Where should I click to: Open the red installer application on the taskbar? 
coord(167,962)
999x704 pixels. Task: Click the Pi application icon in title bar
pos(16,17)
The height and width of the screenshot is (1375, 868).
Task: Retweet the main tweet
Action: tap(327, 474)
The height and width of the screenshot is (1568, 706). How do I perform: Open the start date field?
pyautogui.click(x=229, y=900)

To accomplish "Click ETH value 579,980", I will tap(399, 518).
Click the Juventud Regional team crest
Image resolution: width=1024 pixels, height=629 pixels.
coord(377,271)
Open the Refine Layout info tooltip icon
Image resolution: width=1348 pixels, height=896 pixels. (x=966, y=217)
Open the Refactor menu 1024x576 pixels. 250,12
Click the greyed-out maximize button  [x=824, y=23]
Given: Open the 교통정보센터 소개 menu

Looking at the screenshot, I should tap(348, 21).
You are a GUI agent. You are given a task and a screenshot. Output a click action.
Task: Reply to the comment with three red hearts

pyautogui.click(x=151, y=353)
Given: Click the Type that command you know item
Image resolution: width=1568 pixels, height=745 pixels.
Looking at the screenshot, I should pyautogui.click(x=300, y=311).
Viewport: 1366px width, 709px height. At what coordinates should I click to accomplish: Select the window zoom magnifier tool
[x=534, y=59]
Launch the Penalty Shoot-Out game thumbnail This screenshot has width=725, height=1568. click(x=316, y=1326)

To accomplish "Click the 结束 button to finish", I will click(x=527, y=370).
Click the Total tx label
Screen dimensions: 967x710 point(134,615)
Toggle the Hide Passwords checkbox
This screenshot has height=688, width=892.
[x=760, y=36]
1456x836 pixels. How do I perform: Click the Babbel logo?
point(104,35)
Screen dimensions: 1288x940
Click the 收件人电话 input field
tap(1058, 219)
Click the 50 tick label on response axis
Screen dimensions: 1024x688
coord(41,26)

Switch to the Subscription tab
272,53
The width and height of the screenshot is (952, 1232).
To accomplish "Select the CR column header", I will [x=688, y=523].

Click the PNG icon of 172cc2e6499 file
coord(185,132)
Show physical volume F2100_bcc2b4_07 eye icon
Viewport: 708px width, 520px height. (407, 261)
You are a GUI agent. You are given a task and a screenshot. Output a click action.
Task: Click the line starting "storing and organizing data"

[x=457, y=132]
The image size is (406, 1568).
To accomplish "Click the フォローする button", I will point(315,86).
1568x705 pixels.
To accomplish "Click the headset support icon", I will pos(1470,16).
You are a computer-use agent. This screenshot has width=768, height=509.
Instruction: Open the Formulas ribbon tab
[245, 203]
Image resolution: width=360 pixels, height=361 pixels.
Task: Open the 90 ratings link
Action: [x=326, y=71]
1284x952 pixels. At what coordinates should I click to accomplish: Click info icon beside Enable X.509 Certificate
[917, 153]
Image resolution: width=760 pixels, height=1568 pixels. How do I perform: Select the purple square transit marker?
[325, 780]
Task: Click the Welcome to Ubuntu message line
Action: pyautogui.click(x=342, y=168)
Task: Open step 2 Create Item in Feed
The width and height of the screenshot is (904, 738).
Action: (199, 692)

= = = = =

■ Exercise description ■
Count the lines in the items above that contain the word "perform", and give only the number.

■ Full answer ■
3